體細胞重編程為干細胞是一個(gè)非常復雜的過(guò)程，其中必需克服眾多障礙，才能到達終點(diǎn)，成為真正的干細胞。長(cháng)鏈非編碼RNA作為這一過(guò)程中的促進(jìn)因素已經(jīng)被報道，但是作為障礙物的角色卻未曾被發(fā)現，中國科學(xué)院廣州生物醫藥與健康研究院西班牙裔研究員米格爾·埃斯特班(Miguel A. Esteban )實(shí)驗室的科研人員首次發(fā)現并闡明了其如何阻礙這一逆轉過(guò)程的機理。研究發(fā)現體細胞重編程過(guò)程中，可以誘導lincRNA-p21的表達，通過(guò)lincRNA-p21維持抑制性的表觀(guān)遺傳修飾來(lái)阻礙相關(guān)多能性基因的表達，從而阻礙這一過(guò)程的發(fā)生。該成果已于12月17日在國際性期刊《Cell Research》上在線(xiàn)發(fā)表。 
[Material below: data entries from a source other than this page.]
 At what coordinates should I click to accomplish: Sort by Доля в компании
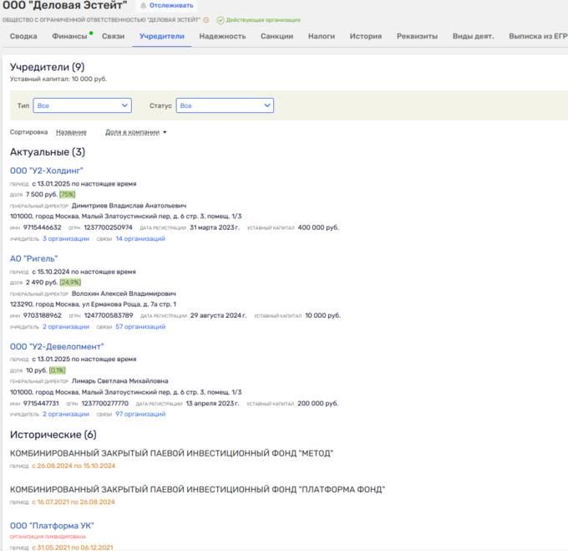135,132
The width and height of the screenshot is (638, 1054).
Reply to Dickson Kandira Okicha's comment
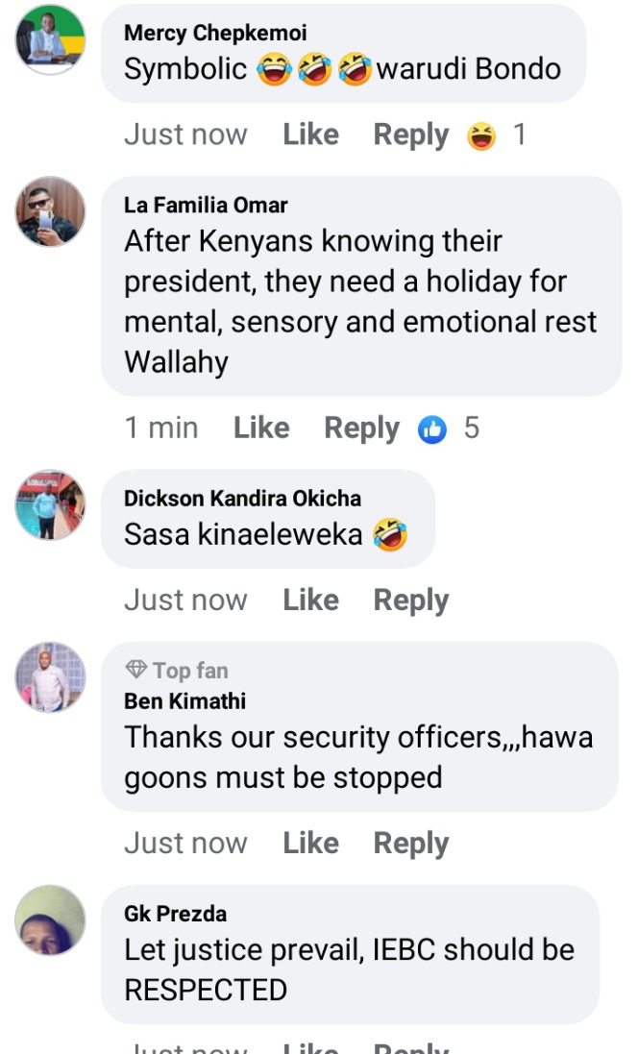coord(411,601)
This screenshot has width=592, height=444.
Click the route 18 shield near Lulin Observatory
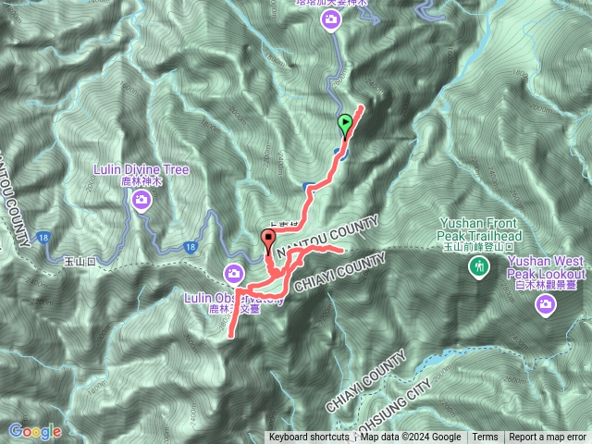coord(191,247)
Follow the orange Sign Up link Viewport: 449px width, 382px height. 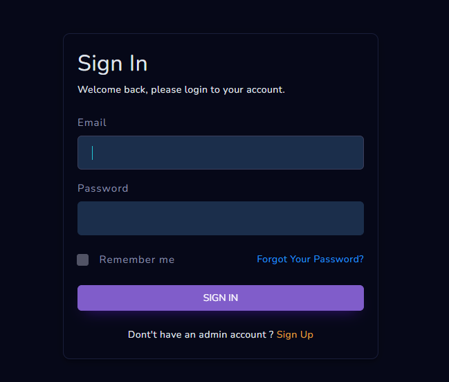pos(295,334)
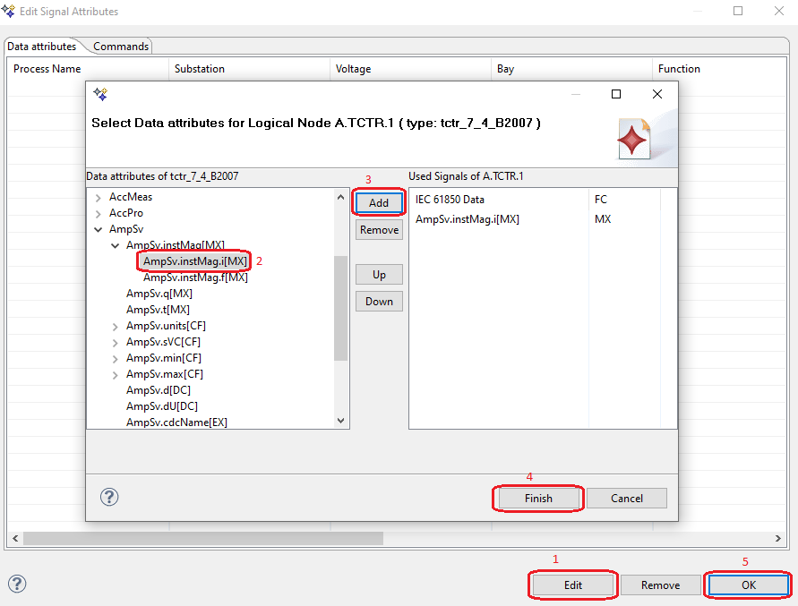Select AmpSv.instMag.i[MX] row in Used Signals

click(468, 218)
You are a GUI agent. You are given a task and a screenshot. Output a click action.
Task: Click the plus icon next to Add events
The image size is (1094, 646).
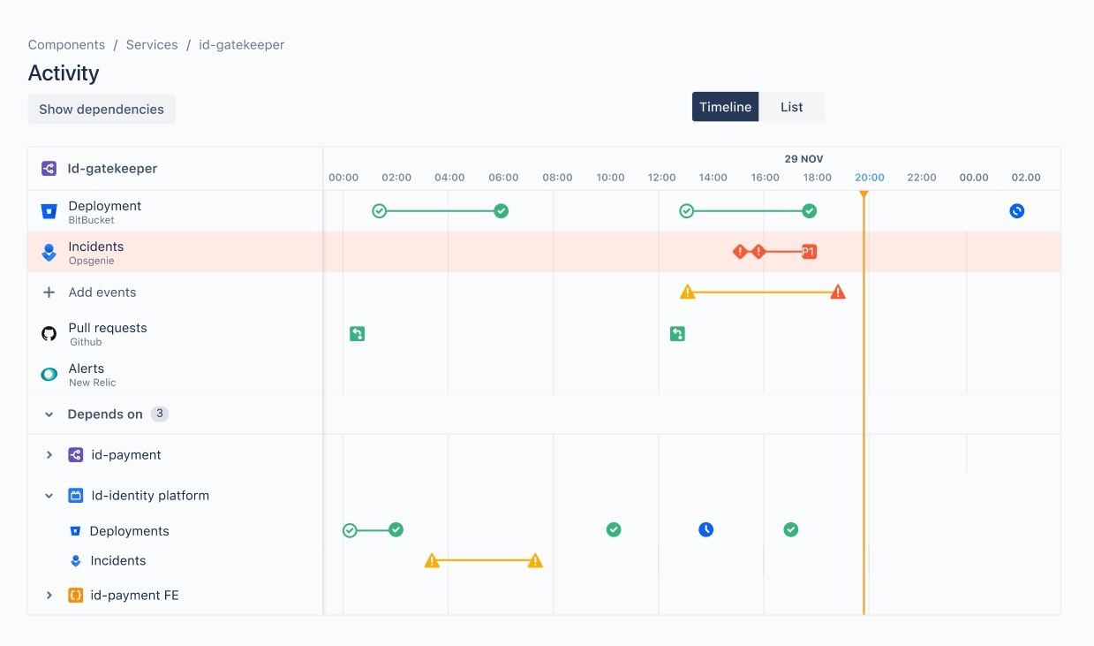tap(48, 292)
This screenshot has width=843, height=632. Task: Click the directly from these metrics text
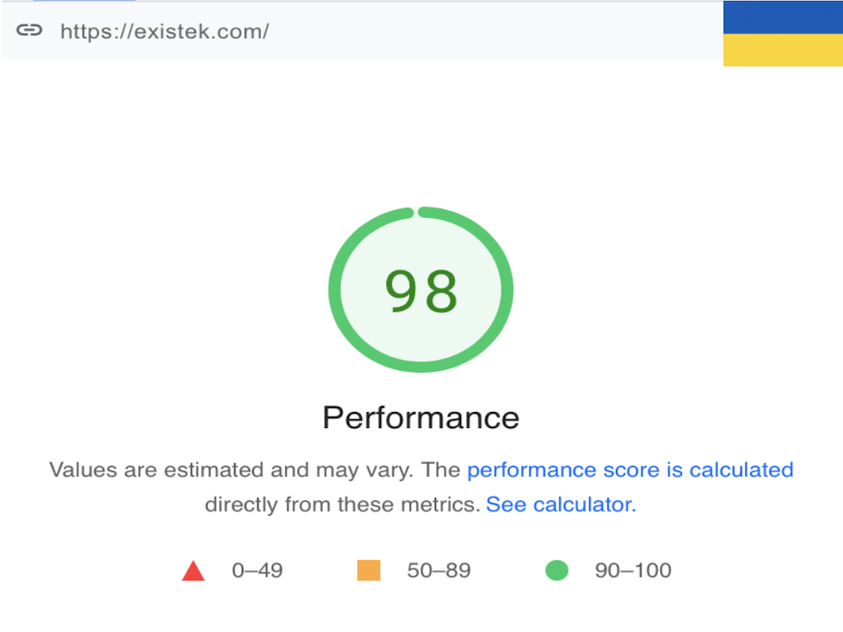343,505
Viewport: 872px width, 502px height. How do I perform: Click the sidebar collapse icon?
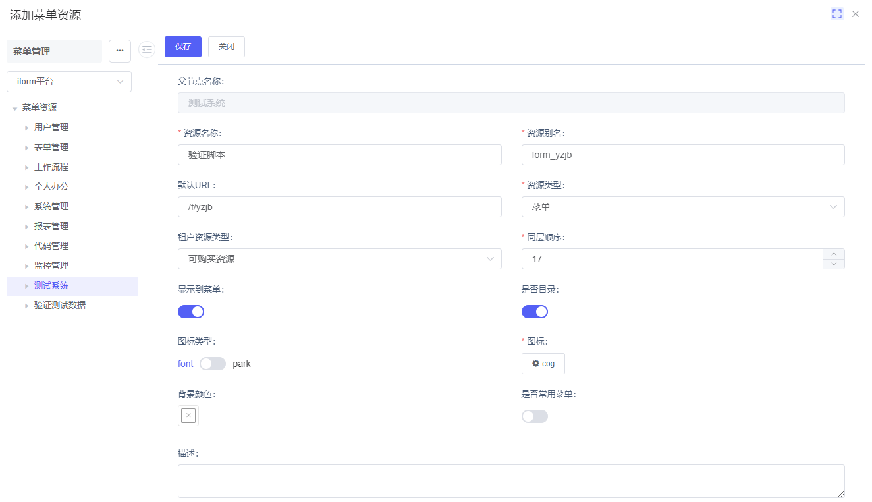click(147, 49)
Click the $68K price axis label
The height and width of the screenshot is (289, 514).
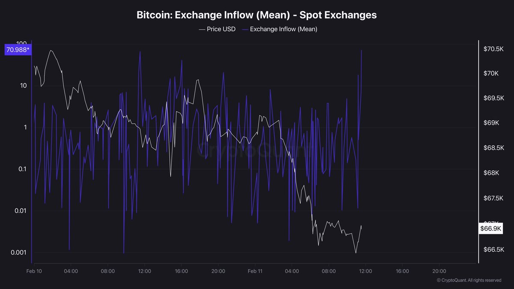490,173
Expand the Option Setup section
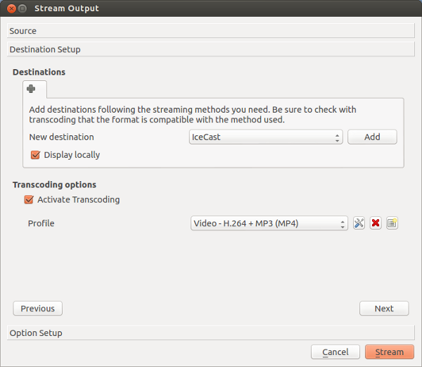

　　誘導多能性干細胞的應用隨著(zhù)其發(fā)明者山中伸彌獲得諾貝爾獎后受到更廣泛的關(guān)注，但效率低及安全性等問(wèn)題一直制約著(zhù)其走向細胞治療或者器官移植等臨床應用，所以近年來(lái)研究者們都熱衷于探索阻礙其效率的因素。表觀(guān)遺傳可以作為一個(gè)重要的抑制因素，但是lncRNA是如何與之聯(lián)系并發(fā)揮作用卻是未知。米格爾實(shí)驗室人員通過(guò)分析多能性相關(guān)的、分化相關(guān)的及p53誘導產(chǎn)生的三種類(lèi)型的lncRNAs分別在體細胞、未完全重編程的細胞、干細胞這三種細胞中的表達譜，試圖研究lncRNA在這個(gè)過(guò)程中表達模式的改變，以此找出可能影響效率的候選者。 

　　研究人員通過(guò)這個(gè)方法結合RNA干擾實(shí)驗發(fā)現，降低p53誘導產(chǎn)生的一個(gè)lncRNA（稱(chēng)作lincRNA-p21）的表達能夠明顯促進(jìn)體細胞重編程的發(fā)生，過(guò)表達則反過(guò)來(lái)抑制此過(guò)程。實(shí)驗室進(jìn)一步作用機理的研究發(fā)現，lincRNA-p21影響重編程的產(chǎn)生是不依賴(lài)于由p53引起的細胞調亡和增殖。它可以跟核內不均一蛋白HNRNPK相互作用，并且通過(guò)HNRNPK來(lái)“招募”抑制性表觀(guān)遺傳修飾的蛋白因子SETDB1和DNMT1，形成兩個(gè)復合物分別行使維持相關(guān)多能性基因啟動(dòng)子區H3K9me3和CpG甲基化的功能。這一研究證實(shí)了長(cháng)鏈非編碼RNA可以通過(guò)調控表觀(guān)遺傳修飾來(lái)阻礙重編程的發(fā)生，進(jìn)一步闡述了體細胞逆轉過(guò)程中lncRNA的重要性，同時(shí)也豐富了p53對重編程的作用機理，對以后進(jìn)一步的臨床應用具有指導性意義。 

　　本研究成果由米格爾研究室和英藉科學(xué)家安德魯合作完成，研究的經(jīng)費由973項目、國家自然科學(xué)基金、中國科學(xué)院先導項目、香港特別行政區合作項目和廣東省自然科學(xué)基金支持。